Join us in Los Alamos, NM Aug. 6, 2012 to put the Empire on notice:
No more nuclear weapons!
No more corporate greed! No more war!
!Ya Basta U.S. global domination!

Some facts on the U.S. nuclear weapons system, via the Environmental Solidarity Working Group at Occupy Wall Street:

* The U.S. maintains more than 10,000 nuclear warheads.
* Obama's FY 2012 budget request designates over $7.6 billion to programs directly related to nuclear warheads. This is an 8.9% increase from the previous year. The increase will be sustained and then increased further "in the later out years."
* Accord to a White House fact sheet: "The plan includes investments of $80 billion to sustain and modernize the nuclear weapons complex" ... and "well over $100 billion in nuclear delivery systems to sustain existing capabilities and modernize some strategic systems" by the year 2020.
*Federal spending for nuclear weapons between 1940 and 2007 was about $7.2 trillion, exceeding "the combined total federal spending for education; training, employment, and social services; agriculture; natural resources and the environment; general science, space, and technology; community and regional development, including disaster relief; law enforcement; and energy production and regulation."
*Nuclear weapons' relationship to human security was put on display in Japan 67 years ago. We know what they do.
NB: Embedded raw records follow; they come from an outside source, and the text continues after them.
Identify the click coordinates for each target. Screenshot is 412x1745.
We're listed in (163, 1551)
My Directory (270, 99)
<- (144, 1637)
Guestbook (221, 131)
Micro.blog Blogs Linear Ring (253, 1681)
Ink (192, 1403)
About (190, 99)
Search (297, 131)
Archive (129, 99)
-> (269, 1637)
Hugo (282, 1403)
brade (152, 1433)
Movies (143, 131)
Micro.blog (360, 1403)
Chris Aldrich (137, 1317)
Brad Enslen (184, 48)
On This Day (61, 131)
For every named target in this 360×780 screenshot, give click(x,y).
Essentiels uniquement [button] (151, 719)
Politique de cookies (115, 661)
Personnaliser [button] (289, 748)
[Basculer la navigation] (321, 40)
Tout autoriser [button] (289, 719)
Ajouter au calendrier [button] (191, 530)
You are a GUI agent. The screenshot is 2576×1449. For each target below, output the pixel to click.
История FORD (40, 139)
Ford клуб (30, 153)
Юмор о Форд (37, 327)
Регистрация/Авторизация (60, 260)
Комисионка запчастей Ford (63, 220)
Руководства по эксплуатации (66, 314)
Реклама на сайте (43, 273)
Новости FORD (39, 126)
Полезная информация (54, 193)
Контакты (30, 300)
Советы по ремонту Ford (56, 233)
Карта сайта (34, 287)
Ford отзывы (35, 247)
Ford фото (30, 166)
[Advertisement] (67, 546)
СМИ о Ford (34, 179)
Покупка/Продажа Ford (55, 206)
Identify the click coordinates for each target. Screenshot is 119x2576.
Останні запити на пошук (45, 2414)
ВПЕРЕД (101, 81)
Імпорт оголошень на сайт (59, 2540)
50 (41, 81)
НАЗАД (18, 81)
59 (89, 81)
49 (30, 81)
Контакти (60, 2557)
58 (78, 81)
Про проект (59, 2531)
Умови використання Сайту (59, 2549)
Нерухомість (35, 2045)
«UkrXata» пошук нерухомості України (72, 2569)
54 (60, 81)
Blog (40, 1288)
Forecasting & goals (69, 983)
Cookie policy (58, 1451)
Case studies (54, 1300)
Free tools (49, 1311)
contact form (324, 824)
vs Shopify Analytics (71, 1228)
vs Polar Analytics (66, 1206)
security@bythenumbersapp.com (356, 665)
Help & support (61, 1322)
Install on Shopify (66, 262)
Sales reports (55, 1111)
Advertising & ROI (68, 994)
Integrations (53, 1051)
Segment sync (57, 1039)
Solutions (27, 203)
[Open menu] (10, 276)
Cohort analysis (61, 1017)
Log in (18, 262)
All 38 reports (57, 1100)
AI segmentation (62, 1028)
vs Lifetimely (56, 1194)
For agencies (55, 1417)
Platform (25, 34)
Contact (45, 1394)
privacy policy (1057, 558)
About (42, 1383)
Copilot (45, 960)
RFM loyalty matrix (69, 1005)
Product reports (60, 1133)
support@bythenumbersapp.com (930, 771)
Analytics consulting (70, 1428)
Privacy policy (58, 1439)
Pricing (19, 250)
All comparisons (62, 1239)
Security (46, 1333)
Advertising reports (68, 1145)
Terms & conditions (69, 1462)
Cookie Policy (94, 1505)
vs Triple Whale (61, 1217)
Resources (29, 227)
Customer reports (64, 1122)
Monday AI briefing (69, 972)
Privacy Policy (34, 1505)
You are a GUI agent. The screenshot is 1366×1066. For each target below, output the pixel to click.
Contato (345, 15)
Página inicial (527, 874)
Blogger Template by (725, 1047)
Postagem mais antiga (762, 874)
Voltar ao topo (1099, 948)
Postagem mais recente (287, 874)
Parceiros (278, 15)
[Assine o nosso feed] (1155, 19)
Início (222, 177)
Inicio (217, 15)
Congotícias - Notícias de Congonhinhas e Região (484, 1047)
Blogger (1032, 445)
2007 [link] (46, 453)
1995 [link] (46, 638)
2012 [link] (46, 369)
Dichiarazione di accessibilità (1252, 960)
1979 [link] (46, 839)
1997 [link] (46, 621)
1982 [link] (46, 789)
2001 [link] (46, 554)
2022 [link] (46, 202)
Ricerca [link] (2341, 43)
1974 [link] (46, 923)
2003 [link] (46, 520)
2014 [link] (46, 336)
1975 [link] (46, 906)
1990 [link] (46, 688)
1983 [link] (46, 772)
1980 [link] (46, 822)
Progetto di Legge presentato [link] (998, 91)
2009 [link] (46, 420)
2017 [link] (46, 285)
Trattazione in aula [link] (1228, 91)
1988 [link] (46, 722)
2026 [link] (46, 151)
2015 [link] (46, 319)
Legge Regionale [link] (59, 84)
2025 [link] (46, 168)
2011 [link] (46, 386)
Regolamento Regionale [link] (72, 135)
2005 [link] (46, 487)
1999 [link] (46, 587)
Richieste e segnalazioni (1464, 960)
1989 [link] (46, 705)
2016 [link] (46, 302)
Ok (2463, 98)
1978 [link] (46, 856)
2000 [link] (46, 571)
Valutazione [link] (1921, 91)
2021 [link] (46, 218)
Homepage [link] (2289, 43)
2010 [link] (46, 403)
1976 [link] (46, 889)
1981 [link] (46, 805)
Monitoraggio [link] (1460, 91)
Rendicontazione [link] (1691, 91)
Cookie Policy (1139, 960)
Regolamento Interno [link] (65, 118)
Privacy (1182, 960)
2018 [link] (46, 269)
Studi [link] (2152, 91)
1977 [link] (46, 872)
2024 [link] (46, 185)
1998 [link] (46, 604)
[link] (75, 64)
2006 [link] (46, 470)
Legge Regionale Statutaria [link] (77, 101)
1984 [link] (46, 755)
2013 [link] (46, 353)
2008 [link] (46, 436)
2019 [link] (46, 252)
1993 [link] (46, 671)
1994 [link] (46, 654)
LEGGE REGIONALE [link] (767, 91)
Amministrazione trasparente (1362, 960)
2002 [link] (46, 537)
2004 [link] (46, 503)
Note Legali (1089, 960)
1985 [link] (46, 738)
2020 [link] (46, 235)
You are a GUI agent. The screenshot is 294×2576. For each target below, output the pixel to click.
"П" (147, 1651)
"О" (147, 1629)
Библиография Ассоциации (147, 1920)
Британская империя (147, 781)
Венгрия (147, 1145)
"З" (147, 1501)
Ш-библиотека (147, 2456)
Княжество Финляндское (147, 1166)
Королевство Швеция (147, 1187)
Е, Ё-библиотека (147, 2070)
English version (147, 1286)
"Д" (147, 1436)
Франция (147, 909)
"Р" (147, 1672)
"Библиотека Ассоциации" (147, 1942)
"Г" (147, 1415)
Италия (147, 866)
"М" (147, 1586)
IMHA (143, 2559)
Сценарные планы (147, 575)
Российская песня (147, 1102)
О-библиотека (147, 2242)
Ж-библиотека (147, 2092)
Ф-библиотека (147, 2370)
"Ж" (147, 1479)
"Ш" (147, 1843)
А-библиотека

For even more facts about nuclear weapons, see NukeFreeNow.org:

Every facet of the nuclear industry poisons our planet. The nuclear business is wildly profitable, yet it collects billions in taxpayer subsidies.

Nuclear subsides go beyond mere money. The biosphere and creatures who depend on a living planet pay the largest subsidy through illness and premature death.

Nuclear weapons manufacturing and testing has poisoned millions, but secrecy has keep us misinformed. Secrecy has blocked accurate measures of how much radiation we have been exposed to. Misinformation has allowed downwinders, uranium miners, defense workers and the subjects of secret tests to suffer and die without medical attention or compensation. The lack of medical care given to nuclear victims has impeded scientific study of the long-term effects of weapons development and testing.

In spite of this neglect, scientists do know that exposure to the fallout from nuclear weapons testing causes cancers, tumors, genetic damage, infertility, birth defects and death.

Plutonium is so poisonous that one inhaled microscopic particle can cause lung cancer.

A few reap billions in profits, while we, the 99%, have diminished futures. There is always money for more bombs and new wars, but we’re told there isn’t enough for healthcare, education, housing, pensions. Sustainable-energy projects languish. We live with the nightmare of nuclear war.

A major nuclear war — between the US and Russia —would leave Earth virtually uninhabitable. A regional war — limited to India and Pakistan would cause a global famine that would kill one billion people, according to Alan Robock and Brian Toon, two of the foremost experts on the climatic impact of nuclear war.

It’s time. We must make this end. Read the rest at NukeFreeNow.org

Continue reading »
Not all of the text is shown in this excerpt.